■ CUPLIKAN TEKS ■
▼
Fase Asmara, katamu? Ah, tidak

Melewati fase asmara adalah hal yang menyenangkan. Diselingi dengan sakit hati, lalu menemukan tambatan hati kembali menjadi hal lumrah. Paling tidak, sampai pertengahan usia dua puluhan...

Mengambil langkah besar untuk sebuah fase kehidupan selanjutnya yang disebut pernikahan adalah hal yang berani,
dan hebat.
Tidak semua orang siap untuk hal itu di pertengahan usia dua puluhan,
atau lebih.

Aku sudah melewati fase asmara dan
bosan.
Aku sedang tiba pada fase mati rasa. Bukan berarti aku tidak membuka hati untuk sebuah hubungan dengan lawan jenis. Hanya saja, kali ini belum ada yang mampu menembus batasan perasaan manusiawiku yang hendak diubah jadi cinta. Belum ada.
▲
■ DATA TERSIMPAN ■
▼
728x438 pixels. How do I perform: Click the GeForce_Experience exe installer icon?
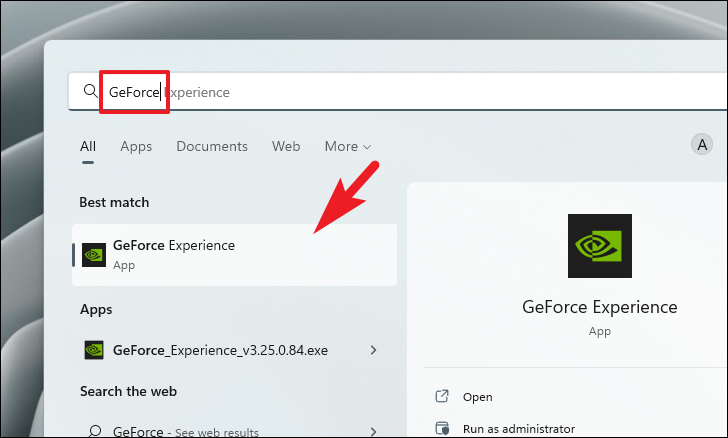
▲
■ LANGKAH PENGERJAAN ■
- 1) Dalam tulisan tentang fase asmara, fase apa yang sedang dialami oleh sang pencerita?
- 2) Lanjutkan tulisan tentang fase asmara dan mati rasa itu setelah kalimat terakhirnya.
Materi tersebut tidak diperlukan untuk pengerjaan.

■ HASIL TIAP TUGAS ■
- 1) Fase mati rasa.

- 2)
Beberapa yang sempat singgah, kubiarkan coba masuk untuk kemudian kuusir. Kesannya memang kasar. Tapi bukankah lebih baik begitu daripada kutahan lebih lama untuk kemudian menjadi sakit untuk dia. Mencoba, tidak cocok, kuusir.

Lalu di satu waktu, aku berhenti pada satu hati. Yang mengusahakan aku dan kusambut dengan baik. Kutahan agar tidak segera pergi.
Kami ingin mengulang asmara.
Lalu ...
Aku dan dia tiba disaat dimana kami mengerti bahwa kami sedang di fase yang sama, MATI RASA.

Dia bilang punya kemungkinan untukku tapi, entah kapan.
Dia tidak bisa memberikan aku kejelasan. Sementara naluriku sudah memberontak ingin mendapatkan penjelasan.
Kali ini aku mengalah.

Aku tidak tau sampai kapan aku mengalami fase mati rasa ini.
Aku tidak tau apakah aku dan dia akan berjalan dengan baik.
Yang aku tau definisi dari menunggu adalah rela merasakan sakit dan lega untuk penantian yang bersambut.
Hanya saja, itu tetap tidak pasti.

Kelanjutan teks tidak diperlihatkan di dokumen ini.